Laughs that Beloved Behaviorist asked him if he thinks I’m ADHD. Am pulled up short by this and clarify, “If I am ADHD?” He nods. Good-naturedly. No biggie. “You know, since one parent usually is…” He’s typing into his file.
I double-check: “Me?” As in… me?? He nods and chuckles. It is, apparently, not inconceivable to others–to trained psychiatrists–that I could have ADHD.
“I think I’m just super anxious…” I aver, more tentatively than intended. “I mean, how would I know if I had it?”
Psychiatrist lists off symptomatic red flags: not being able to start things, not being able to finish things, not being able to focus and concentrate, not being able to follow a conversation, skipping from one thing to another… Red flags are generally unhelpful, however, as this is certainly my life, but perhaps not by genetic design. Am I able to focus and concentrate? Can I complete tasks? Am I late all the time? Good Lord, are these fair questions?? Of course I can’t focus or concentrate or complete tasks! Of course I’m late all the time—I was late for this appointment! Not only am I a mother of young children, I want to plead, but also they are boys, but also one has ADHD.
“The rule is to treat the anxiety first and if that doesn’t work, to try to treat ADHD. So if you’re ADHD, then anxiety medications won’t help. But if you take ADHD medication, then the anxiety goes away. On the other hand, if you’re anxious and on stimulant medication, then that doesn’t help the anxiety. … At all!”

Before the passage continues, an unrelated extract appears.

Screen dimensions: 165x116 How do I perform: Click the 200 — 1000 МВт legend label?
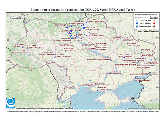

Sounds dangerous. Have no desire for any more stimulation in my daily life or in my brain whatsoever.
“I think anxiety is my thing,” I repeat, trying to sound more convinced. “They’re closely related, right? Like my anxiety could’ve morphed or something into ADHD in McDiesel?” Wonder if I should throw out epigenetics, but am not brave enough.

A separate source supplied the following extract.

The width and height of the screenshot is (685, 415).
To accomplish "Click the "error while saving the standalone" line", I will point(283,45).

“Oh yeah, they’re very similar. Often childhood anxiety looks a lot like ADHD.” More typing. “Both are associated with creativity. It’s so prevalent worldwide now that there must be some evolutionary benefit.”

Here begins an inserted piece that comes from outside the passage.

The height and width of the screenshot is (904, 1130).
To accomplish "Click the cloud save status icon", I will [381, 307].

I don’t want McDiesel to be anxious, but I also don’t want to have ADHD. Even the kind with evolutionary benefits. (Plus, very difficult to imagine what these might be as I review McD’s recent behavior…)
“Yeah, I’ve never thought of myself as having ADHD…” Think back to academic over-achievement, reading as preferred pastime, writing a dissertation, and detrimental capacity—after all—to dwell, ruminate, and wallow (without fidgeting) in worries. But also think about spiraling thoughts crowding my head, superhuman ability to multitask mentally and physically, sometimes talking so fast I don’t finish one sentence before beginning another. And I do have a tendency to twirl my hair and I like to think of myself as creative…
“I’m always thinking a thousand things and I worry about everything, but I always thought that was just anxiety…” I try again.
“Could be. Anxiety is a predisposition, but it’s mostly learned behavior. So you can learn new ways to respond to situations. Medication can help, but it’s 50/50. With ADHD, we usually say it’s all medication.”
He says if I want to try stimulant medication, then we can see if it helps.
I do not want to try stimulant medication.
Only later does it occur to me to worry that this was a subtle way of saying he thinks I have ADHD.
Decide rather to focus on well-known fact that when you’re a hammer, everything looks like a nail.